AUFGABE A: Gib den Text über Ottmar Hitzfeld Wort für Wort wieder.

TEXTAUSZUG:
Der Zocker aus Zug
ZUG - Sie feiern. Bayerns Double-Gewinner sind die Topstars der Liga. Dabei haben sie klein angefangen. Zum Auftakt einer AZ-Serie geht es um Trainer Ottmar Hitzfeld. Nach 21 Titeln in 25 Jahren - eine Reise in die Schweiz, wo Hitzfeld einst ein König war.
Wann war er schon einmal so zu sehen: So fröhlich und unbeherrscht. Er, Ottmar Hitzfeld, Inbegriff der freiwilligen Selbstkontrolle, bei dem der Jubel in den vielen Glücksmomenten seiner Karriere nie überschwänglich wirkte, sondern oft verkrampft und erzwungen. Kalkulierte Euphorie.
Am Sonntag war er losgelöst. Nach dem 0:0 in Wolfsburg, der schönsten Nullnummer seiner Laufbahn. Nach seinem 21. Titel als Vereinstrainer, dem allerletzten als Bayern-Coach. Über ihm ergoss sich literweise Weißbier, und auch bei ihm brachen die Dämme. Kindlich begeistert wie ein Schulbub hüpfte er über den Platz. Er, der Mathematiklehrer.

AUFGABE B: Zitiere aus den Datenzeilen unten den Abschnitt von der Zeile mit „Click the Удалить (Delete) red X icon“ bis einschließlich der Zeile mit „[x=1031, y=206]“. Lass die Bilder dabei weg.

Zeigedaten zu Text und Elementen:
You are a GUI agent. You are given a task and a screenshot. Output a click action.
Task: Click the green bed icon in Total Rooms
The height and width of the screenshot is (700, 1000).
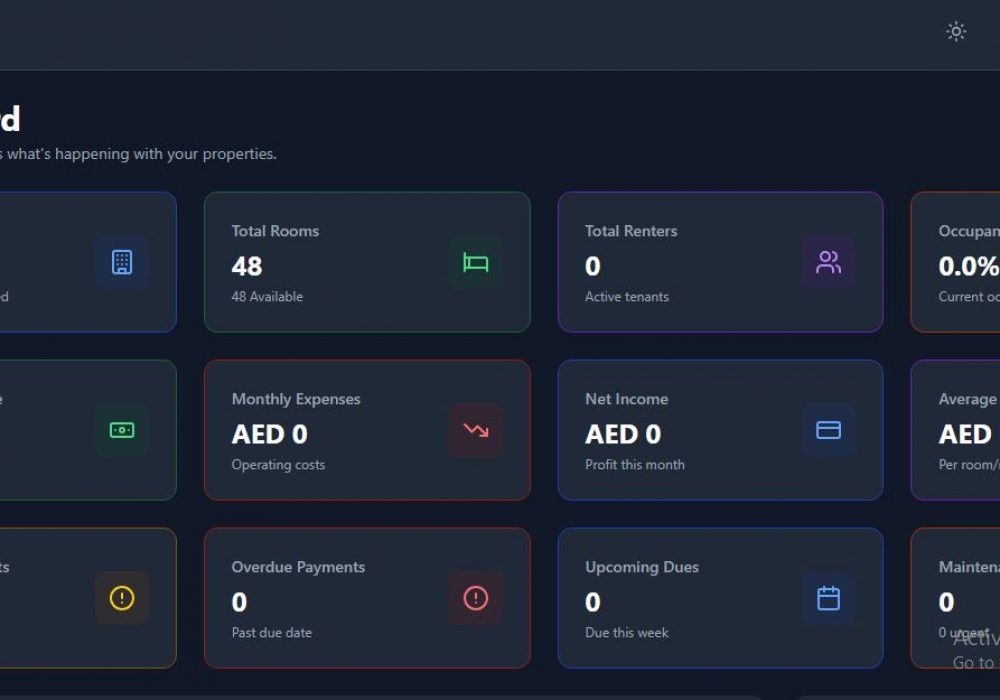(x=475, y=262)
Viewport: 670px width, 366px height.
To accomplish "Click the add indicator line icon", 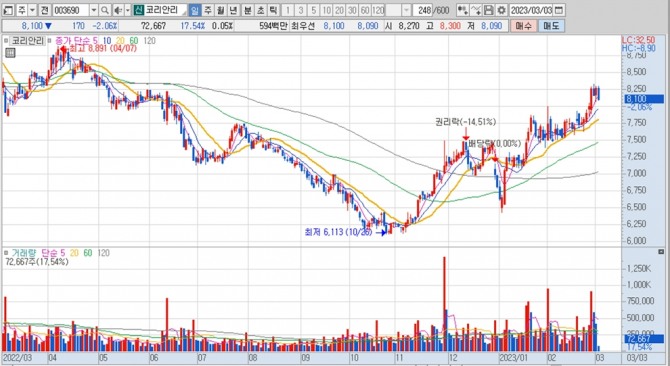I will (x=476, y=10).
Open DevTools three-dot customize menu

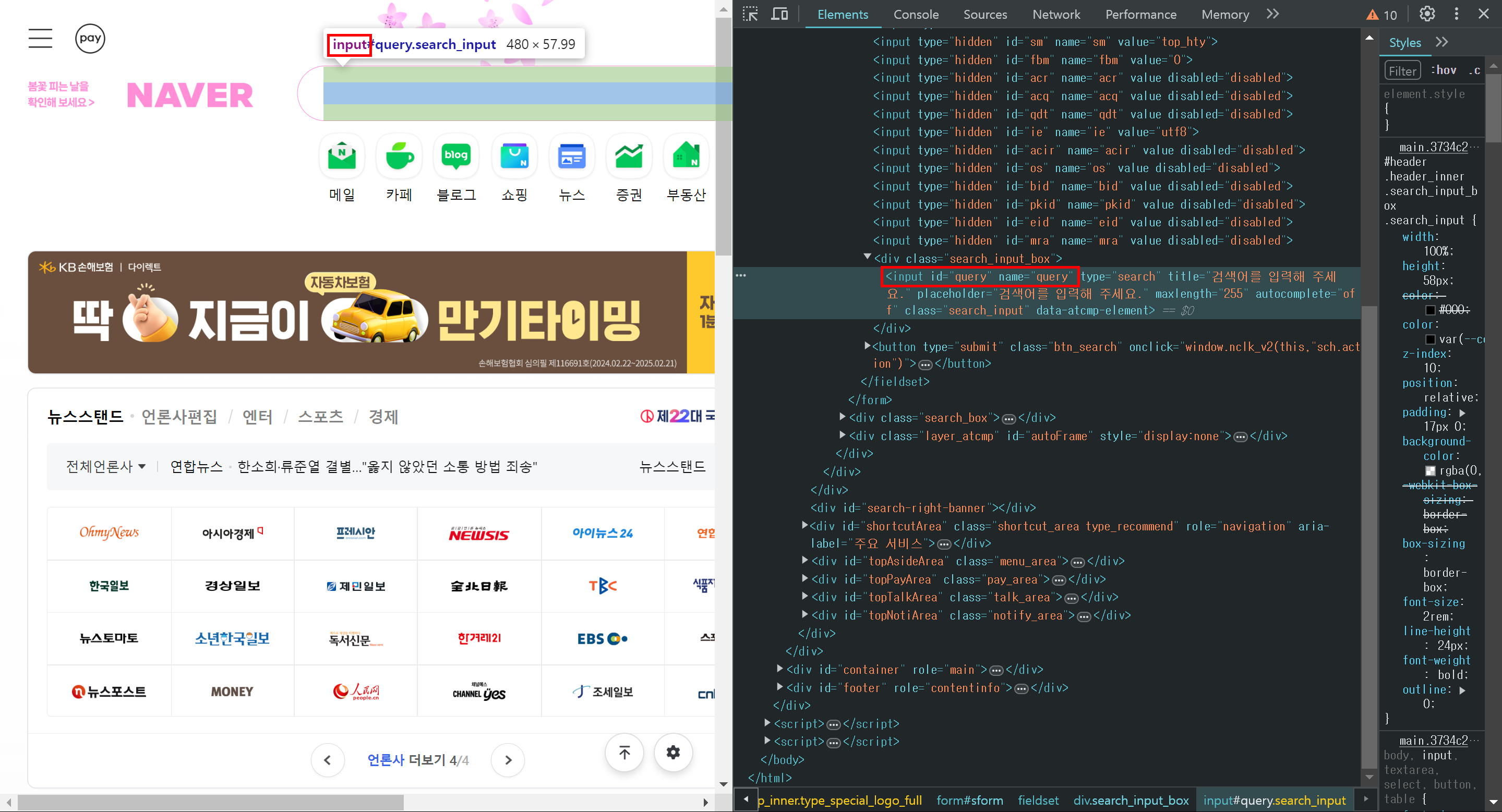coord(1457,14)
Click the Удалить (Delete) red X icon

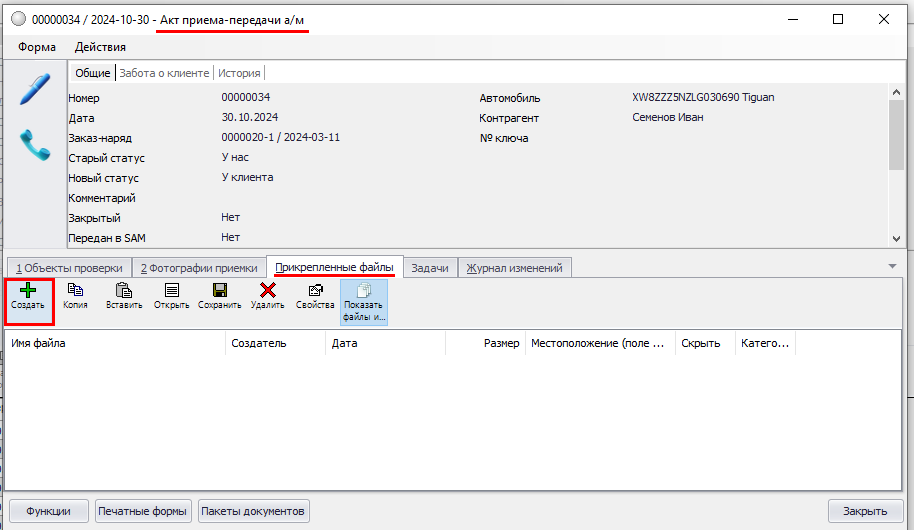(x=267, y=291)
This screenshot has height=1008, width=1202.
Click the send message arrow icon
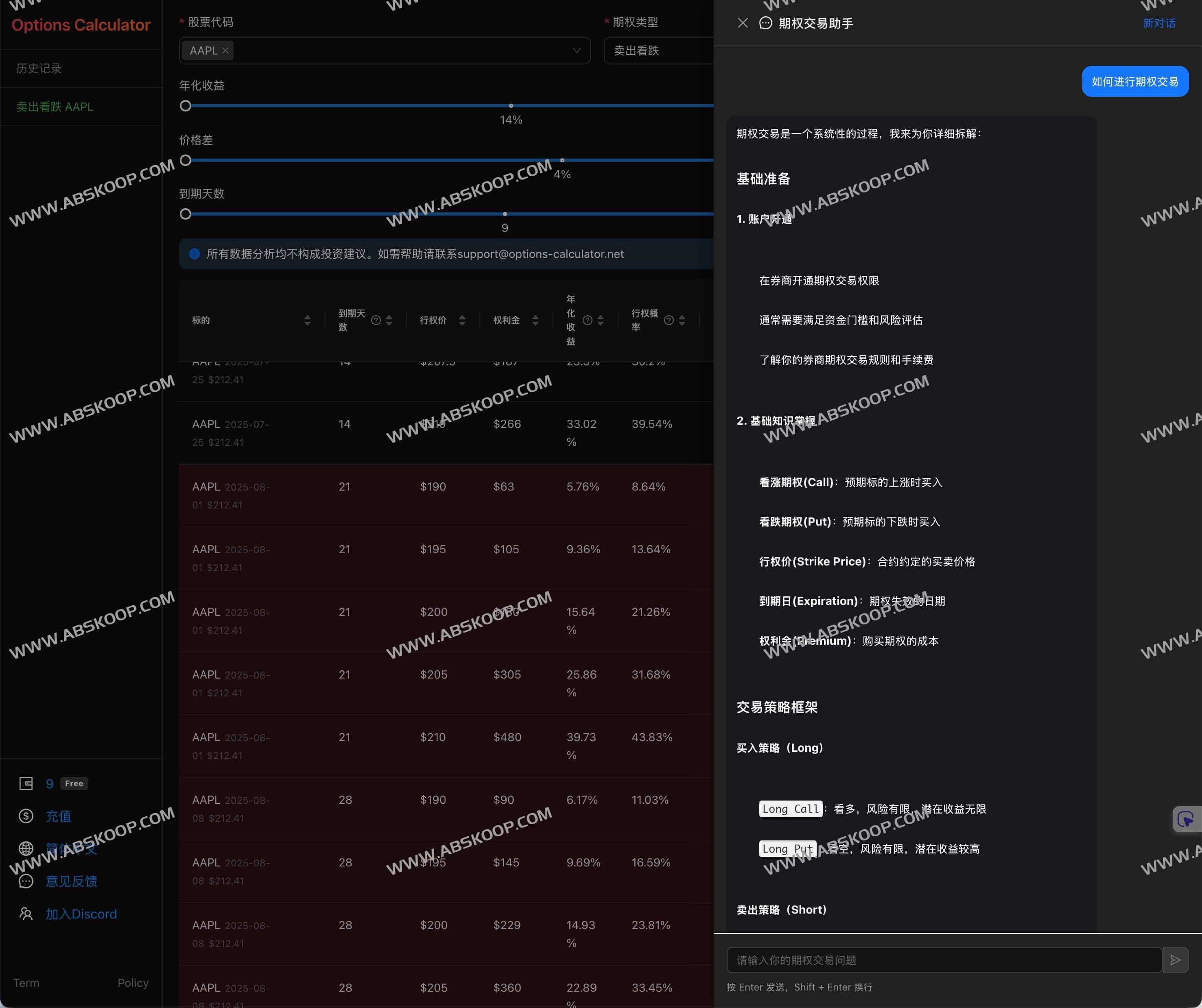point(1175,960)
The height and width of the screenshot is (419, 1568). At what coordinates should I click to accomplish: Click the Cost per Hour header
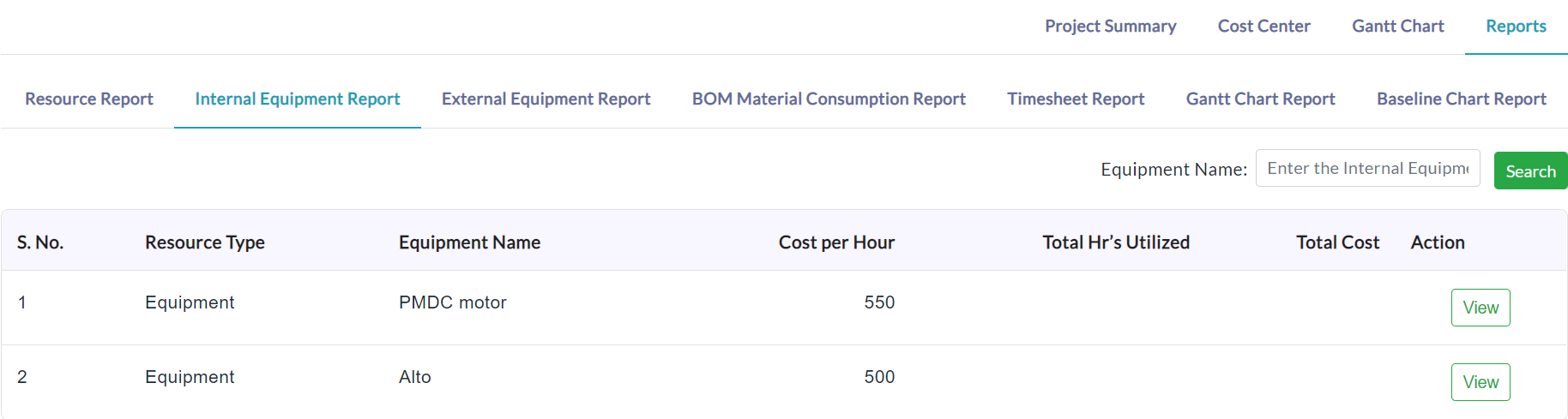[836, 242]
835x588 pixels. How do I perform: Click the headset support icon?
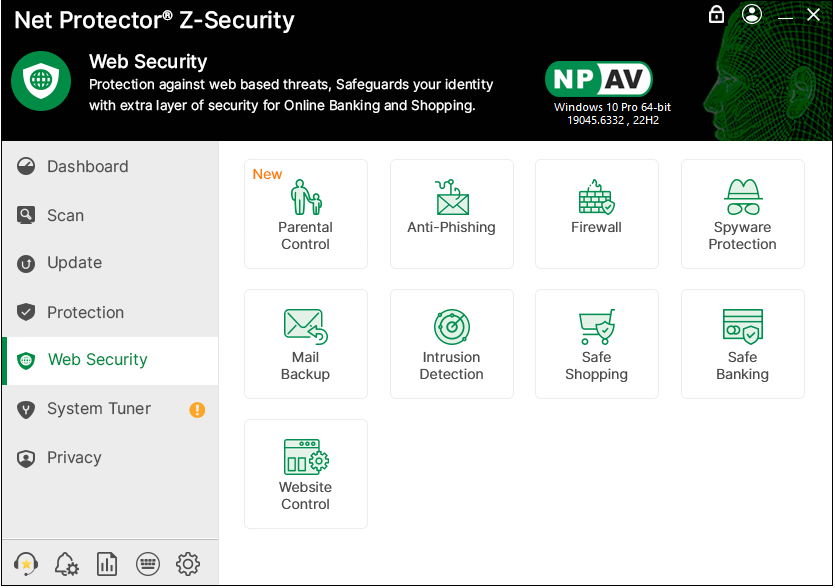[27, 564]
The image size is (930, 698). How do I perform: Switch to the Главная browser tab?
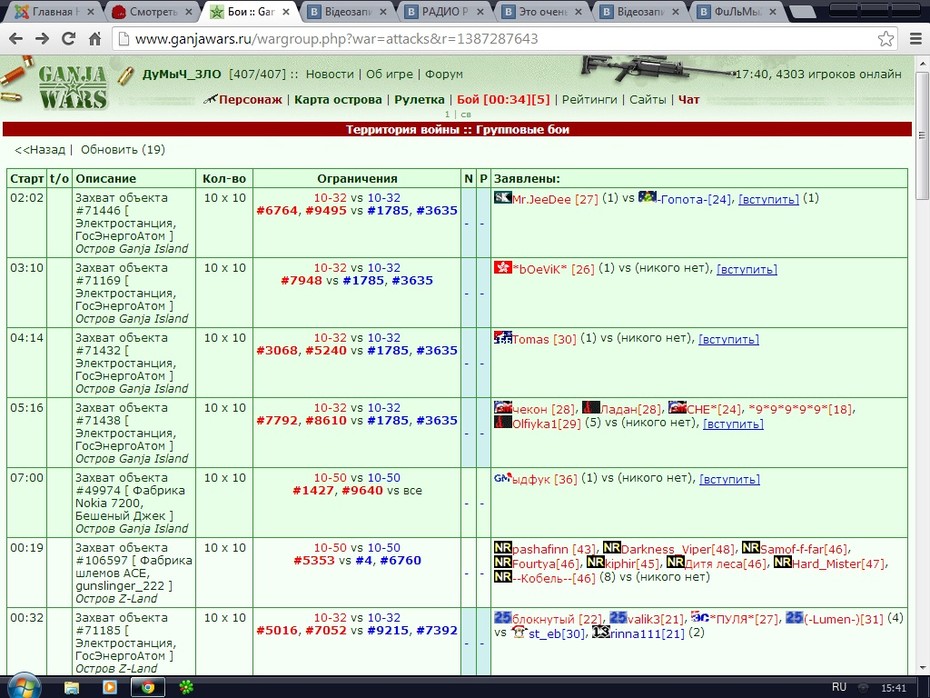(x=53, y=11)
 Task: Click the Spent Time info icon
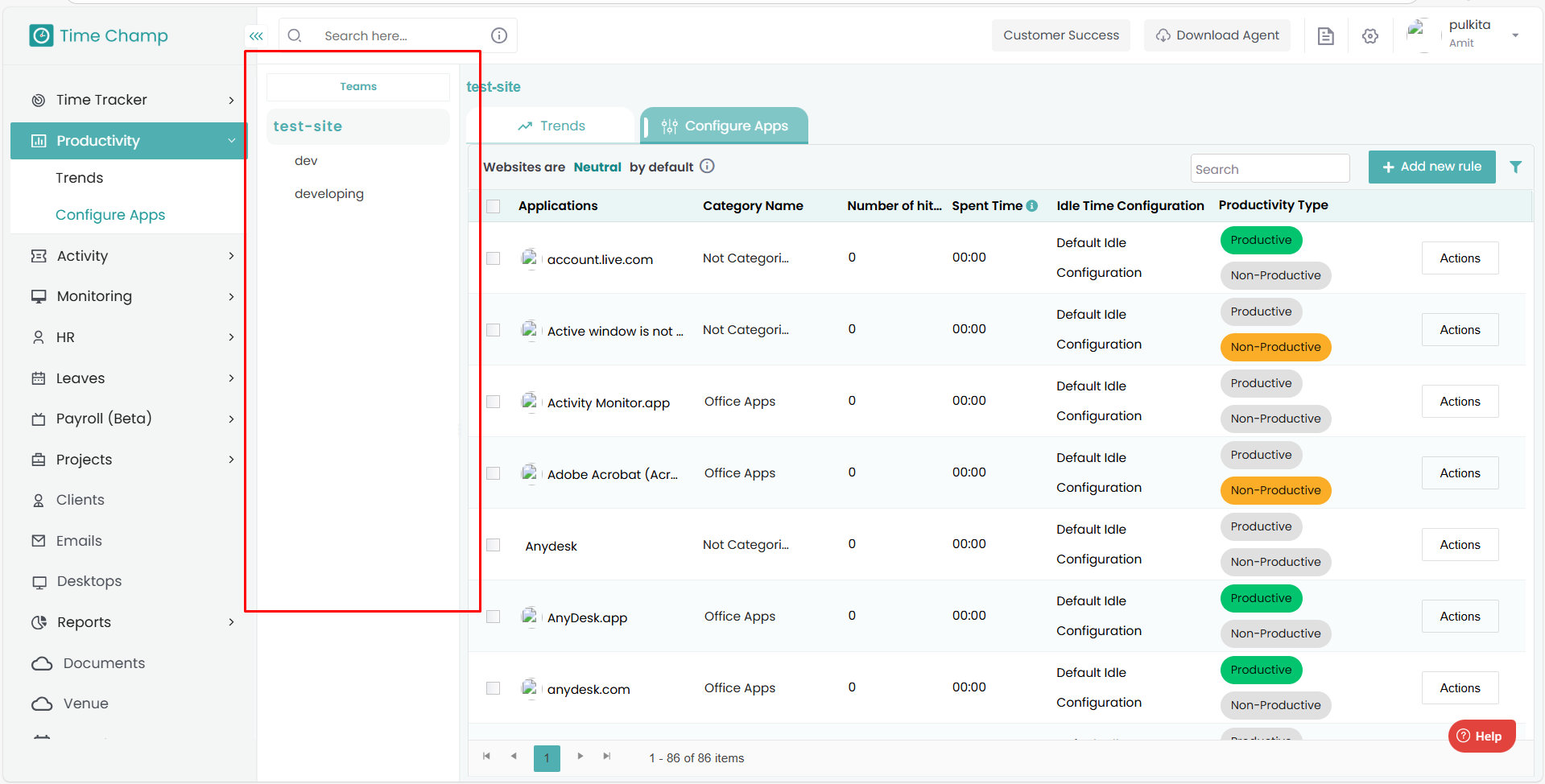[x=1031, y=206]
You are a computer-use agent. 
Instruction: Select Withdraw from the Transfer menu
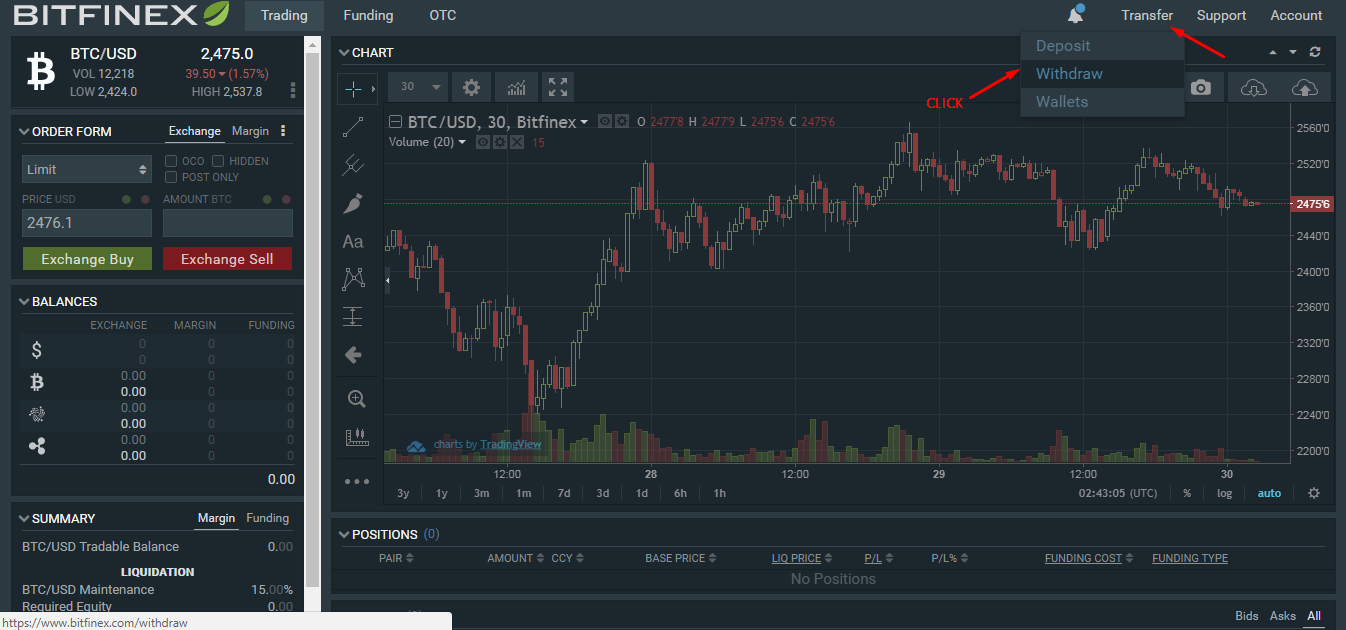[1069, 74]
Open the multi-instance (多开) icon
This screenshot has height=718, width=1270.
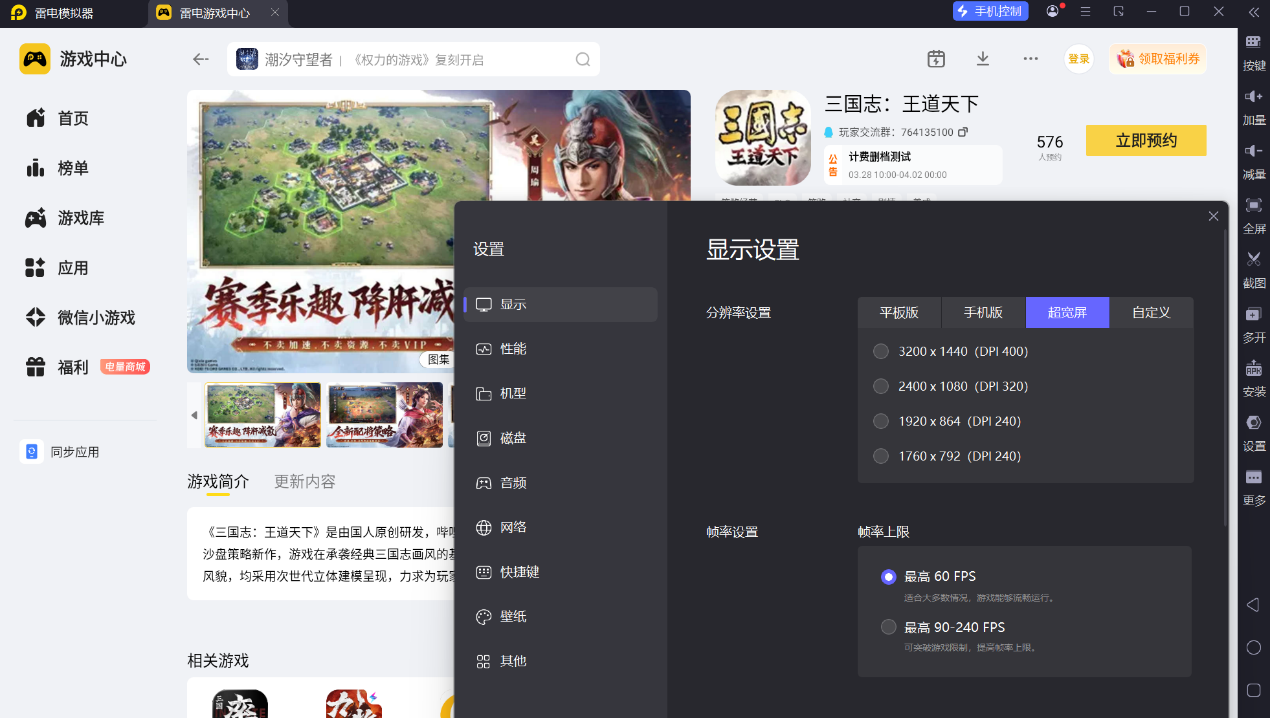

RICHTIGE LÖSUNG A:
Der Zocker aus Zug
ZUG - Sie feiern. Bayerns Double-Gewinner sind die Topstars der Liga. Dabei haben sie klein angefangen. Zum Auftakt einer AZ-Serie geht es um Trainer Ottmar Hitzfeld. Nach 21 Titeln in 25 Jahren - eine Reise in die Schweiz, wo Hitzfeld einst ein König war.
Wann war er schon einmal so zu sehen: So fröhlich und unbeherrscht. Er, Ottmar Hitzfeld, Inbegriff der freiwilligen Selbstkontrolle, bei dem der Jubel in den vielen Glücksmomenten seiner Karriere nie überschwänglich wirkte, sondern oft verkrampft und erzwungen. Kalkulierte Euphorie.
Am Sonntag war er losgelöst. Nach dem 0:0 in Wolfsburg, der schönsten Nullnummer seiner Laufbahn. Nach seinem 21. Titel als Vereinstrainer, dem allerletzten als Bayern-Coach. Über ihm ergoss sich literweise Weißbier, und auch bei ihm brachen die Dämme. Kindlich begeistert wie ein Schulbub hüpfte er über den Platz. Er, der Mathematiklehrer.

RICHTIGE LÖSUNG B:
Click the Удалить (Delete) red X icon

(x=267, y=291)
This screenshot has height=1008, width=1202.
Click the send message arrow icon
point(1175,960)
The height and width of the screenshot is (419, 1568). At what coordinates should I click to accomplish: Click the Cost per Hour header
[836, 242]
835x588 pixels. How do I perform: Click the headset support icon?
[27, 564]
The image size is (930, 698). How do I perform: Switch to the Главная browser tab?
(x=53, y=11)
 Task: Click the Spent Time info icon
[x=1031, y=206]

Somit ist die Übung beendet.